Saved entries

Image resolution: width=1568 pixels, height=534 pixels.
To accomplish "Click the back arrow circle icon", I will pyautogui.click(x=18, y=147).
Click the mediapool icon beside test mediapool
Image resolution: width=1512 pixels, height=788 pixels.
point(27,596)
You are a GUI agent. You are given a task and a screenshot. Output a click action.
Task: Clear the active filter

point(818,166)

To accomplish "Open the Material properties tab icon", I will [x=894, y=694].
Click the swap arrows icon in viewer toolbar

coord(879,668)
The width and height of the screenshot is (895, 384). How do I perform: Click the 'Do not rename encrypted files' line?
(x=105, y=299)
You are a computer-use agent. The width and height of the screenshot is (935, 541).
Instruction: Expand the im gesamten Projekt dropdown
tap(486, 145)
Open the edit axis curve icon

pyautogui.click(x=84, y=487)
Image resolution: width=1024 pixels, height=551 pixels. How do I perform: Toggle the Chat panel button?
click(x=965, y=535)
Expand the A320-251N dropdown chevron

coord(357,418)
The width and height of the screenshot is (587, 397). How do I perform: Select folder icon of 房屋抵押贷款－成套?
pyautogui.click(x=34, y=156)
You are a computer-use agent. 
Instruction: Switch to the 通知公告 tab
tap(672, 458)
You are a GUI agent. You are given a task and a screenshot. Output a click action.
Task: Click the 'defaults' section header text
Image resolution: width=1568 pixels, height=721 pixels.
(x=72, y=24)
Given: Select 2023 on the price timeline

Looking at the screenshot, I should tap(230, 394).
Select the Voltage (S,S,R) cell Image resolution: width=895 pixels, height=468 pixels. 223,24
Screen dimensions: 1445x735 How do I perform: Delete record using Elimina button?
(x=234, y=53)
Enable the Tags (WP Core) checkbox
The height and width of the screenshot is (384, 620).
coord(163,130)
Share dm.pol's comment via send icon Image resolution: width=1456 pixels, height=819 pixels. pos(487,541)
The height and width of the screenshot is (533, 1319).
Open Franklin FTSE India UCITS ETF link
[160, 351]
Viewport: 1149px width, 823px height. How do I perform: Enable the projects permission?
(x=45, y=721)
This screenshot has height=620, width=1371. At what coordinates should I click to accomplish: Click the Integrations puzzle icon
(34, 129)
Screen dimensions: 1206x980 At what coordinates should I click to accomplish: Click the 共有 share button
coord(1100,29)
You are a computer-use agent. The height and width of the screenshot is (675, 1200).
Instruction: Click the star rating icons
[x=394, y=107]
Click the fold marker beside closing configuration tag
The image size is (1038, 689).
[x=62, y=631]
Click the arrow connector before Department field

■ **TRY IT**:
Gather all lines from the records above in which "agent" appears.

■ **RESULT OF THIS TASK**:
You are a GUI agent. You are given a task and a screenshot. Output a click action.
You are a computer-use agent. The width and height of the screenshot is (935, 541).
You are a computer-use agent. 
You are a GUI agent. You are given a task and a screenshot. Output a click action.
You are a computer-use agent. The height and width of the screenshot is (675, 1200).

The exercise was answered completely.